### CONSIGNE
Selon le texte fourni ci-dessous sur un livre consacré au Zen, quelles délicates notions y sont particulièrement bien présentées et rendues accessibles ?

### TEXTE FOURNI

---*---

Il a été rédigé dans un style si simple et si direct que je crois que ce livre, d’une lecture très aisée, rend accessible les notions un degré au dessus de ce que vous aviez atteint jusque là.
On trouve dans cet ouvrage un mélange intime du pragmatisme le plus simple (emploi du temps du moine par exemple, ou souvenirs de ses débuts de moine, vers 16 ans) et de conceptions beaucoup plus complexes.
J’ai eu l’impression à l’usage, que l’on (le lecteur) progressait d’une étape à sa lecture ; car je l’ai lu deux fois et, à la seconde lecture, il m’a semblé, sans effort spécial, le comprendre plus avant que je ne l’avais fait la première. Je pense, par exemple, que les délicates notions de Tathata ou de Sunyata y sont particulièrement bien présentées et rendues accessibles.
On y trouve également une intéressante partie historique, mais cela est beaucoup plus courant dans ce type d’ouvrages.
C’est un livre que l’on peut conseiller à tous ceux qui s’intéressent au Zen puisque c’est par cette voie de la lecture, de l’échange et du conseil que je l’ai moi-même découvert et que je suis contente que cela se soit fait. Je ne pense pas que l’on puisse le lire sans bénéfice. D’autres me diront s’ils sont d’un avis différent.
Le Zen ne se saisit pas par l’esprit, mais ces lectures aident d’une autre façon.
Thich Nhat Hanh a développé plus avant, par la suite, certaines lignes de sa pensée et faute de bien les connaître, je ne peux dire si je partage toutes ses convictions et ce qu’elles sont devenues, mais, en ce qui concerne ce livre-là, pas de problème pour moi. Il m’a beaucoup apporté et je ne pense pas pouvoir faire plus bel éloge.

---*---

### DONNÉES BRUTES
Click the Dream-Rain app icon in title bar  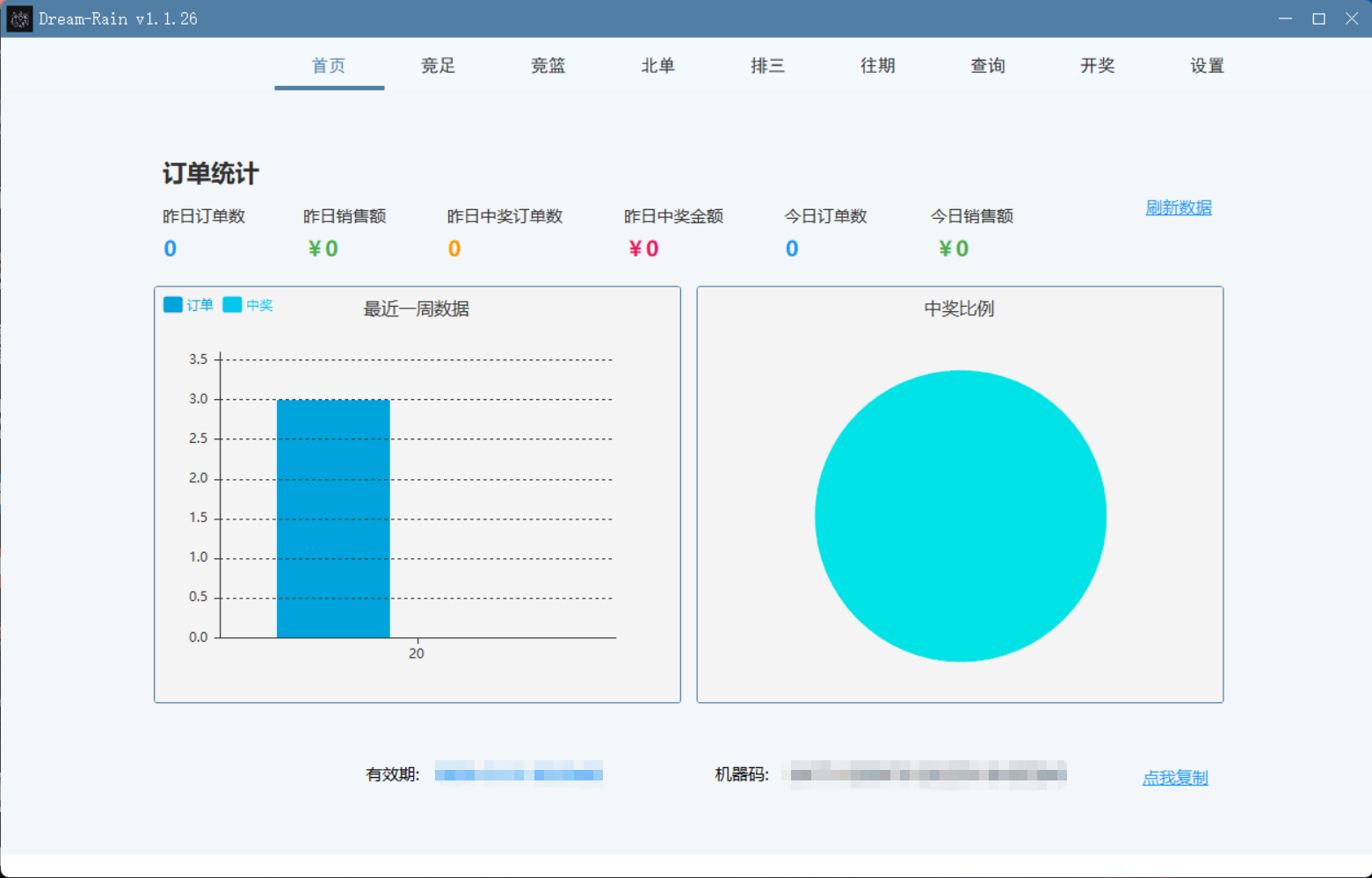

---*---

### RÉPONSE RÉDIGÉE
Les notions de Tathata et de Sunyata.